(Recorded information Opens)

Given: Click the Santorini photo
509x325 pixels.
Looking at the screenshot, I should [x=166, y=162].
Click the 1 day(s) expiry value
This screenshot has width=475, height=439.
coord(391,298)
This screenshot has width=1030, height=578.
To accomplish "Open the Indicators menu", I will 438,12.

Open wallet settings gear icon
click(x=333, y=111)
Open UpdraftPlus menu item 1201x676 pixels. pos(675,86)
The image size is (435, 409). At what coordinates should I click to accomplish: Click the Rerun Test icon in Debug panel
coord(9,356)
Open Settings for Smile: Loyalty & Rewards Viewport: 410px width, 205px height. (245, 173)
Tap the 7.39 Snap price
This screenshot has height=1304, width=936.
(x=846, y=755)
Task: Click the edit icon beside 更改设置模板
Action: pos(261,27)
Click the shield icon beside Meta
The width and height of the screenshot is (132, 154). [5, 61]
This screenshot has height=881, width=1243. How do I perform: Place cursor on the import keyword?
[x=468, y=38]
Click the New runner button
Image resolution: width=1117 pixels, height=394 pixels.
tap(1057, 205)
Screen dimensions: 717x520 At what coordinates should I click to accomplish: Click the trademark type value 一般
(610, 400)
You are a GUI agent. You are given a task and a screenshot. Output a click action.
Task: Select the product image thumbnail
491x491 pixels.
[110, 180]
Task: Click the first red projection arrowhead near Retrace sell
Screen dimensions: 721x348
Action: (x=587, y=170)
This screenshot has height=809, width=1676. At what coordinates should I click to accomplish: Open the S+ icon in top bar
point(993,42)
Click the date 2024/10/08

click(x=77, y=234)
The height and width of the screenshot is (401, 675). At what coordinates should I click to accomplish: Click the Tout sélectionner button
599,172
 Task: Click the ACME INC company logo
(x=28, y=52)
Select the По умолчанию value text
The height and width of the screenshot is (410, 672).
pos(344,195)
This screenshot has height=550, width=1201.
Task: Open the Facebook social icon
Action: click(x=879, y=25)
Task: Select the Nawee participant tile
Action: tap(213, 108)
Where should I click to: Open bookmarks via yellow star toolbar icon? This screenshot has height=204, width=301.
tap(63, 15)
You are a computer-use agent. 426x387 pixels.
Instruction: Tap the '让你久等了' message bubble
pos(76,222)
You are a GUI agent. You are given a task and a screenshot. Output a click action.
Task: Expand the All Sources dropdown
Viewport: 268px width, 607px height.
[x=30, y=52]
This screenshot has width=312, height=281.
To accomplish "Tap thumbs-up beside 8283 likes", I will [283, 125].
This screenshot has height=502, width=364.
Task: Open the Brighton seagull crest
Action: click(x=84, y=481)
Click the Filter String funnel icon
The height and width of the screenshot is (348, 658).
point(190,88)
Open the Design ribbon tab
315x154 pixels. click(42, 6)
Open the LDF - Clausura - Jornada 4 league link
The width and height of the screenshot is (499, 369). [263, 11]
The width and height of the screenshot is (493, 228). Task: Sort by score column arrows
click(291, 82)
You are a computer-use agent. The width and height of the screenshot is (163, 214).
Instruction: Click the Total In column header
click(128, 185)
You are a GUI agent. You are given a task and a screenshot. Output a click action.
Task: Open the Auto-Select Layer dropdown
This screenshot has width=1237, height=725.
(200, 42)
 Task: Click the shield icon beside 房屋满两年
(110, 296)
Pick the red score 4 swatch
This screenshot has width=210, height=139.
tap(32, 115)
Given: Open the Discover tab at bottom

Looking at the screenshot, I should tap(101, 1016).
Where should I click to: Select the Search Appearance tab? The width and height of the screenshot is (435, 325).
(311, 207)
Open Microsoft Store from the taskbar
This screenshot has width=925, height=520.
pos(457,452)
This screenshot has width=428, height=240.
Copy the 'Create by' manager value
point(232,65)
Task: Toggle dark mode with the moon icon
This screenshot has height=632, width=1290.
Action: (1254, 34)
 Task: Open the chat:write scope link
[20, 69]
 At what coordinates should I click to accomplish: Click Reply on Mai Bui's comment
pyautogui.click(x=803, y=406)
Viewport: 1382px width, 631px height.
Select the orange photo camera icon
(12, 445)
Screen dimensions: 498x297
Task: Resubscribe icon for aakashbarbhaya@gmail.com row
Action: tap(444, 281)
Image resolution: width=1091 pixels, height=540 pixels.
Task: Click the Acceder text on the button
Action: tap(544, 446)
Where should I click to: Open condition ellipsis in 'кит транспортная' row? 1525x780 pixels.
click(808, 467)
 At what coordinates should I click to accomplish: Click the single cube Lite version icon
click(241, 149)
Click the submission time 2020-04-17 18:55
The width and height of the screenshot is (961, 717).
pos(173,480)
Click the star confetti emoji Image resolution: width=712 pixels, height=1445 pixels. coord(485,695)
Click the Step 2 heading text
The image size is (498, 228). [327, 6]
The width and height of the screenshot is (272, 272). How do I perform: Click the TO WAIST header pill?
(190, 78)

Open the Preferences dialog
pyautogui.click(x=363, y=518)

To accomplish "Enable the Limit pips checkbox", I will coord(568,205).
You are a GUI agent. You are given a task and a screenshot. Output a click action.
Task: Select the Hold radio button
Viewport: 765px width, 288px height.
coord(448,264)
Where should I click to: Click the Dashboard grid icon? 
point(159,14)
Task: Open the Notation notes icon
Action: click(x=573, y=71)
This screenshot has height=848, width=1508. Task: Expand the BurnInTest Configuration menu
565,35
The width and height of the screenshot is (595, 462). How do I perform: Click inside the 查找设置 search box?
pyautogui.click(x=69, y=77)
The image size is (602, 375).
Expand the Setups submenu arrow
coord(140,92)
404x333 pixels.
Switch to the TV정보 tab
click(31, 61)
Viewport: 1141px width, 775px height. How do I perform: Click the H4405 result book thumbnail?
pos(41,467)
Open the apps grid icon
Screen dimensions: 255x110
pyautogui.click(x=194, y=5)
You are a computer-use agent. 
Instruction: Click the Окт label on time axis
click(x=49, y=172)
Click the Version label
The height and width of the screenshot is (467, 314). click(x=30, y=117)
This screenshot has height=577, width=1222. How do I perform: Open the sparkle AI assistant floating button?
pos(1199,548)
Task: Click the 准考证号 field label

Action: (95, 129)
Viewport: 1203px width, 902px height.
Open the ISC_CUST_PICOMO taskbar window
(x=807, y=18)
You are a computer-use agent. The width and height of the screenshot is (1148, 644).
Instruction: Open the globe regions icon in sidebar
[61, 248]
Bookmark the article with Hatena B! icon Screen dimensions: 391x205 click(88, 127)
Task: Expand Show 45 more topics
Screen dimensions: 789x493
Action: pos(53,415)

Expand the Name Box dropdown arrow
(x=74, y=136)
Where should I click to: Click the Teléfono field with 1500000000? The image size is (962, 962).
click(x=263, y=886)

(Recorded information Closes)

**Exercise directions**.
Identify each line in the records above containing the word "computer"; copy those lines.

**Task answer**.
You are a computer-use agent. 426x387 pixels.
You are a computer-use agent. The width and height of the screenshot is (163, 214).
You are a computer-use agent. 
You are a computer-use agent. The width and height of the screenshot is (1148, 644).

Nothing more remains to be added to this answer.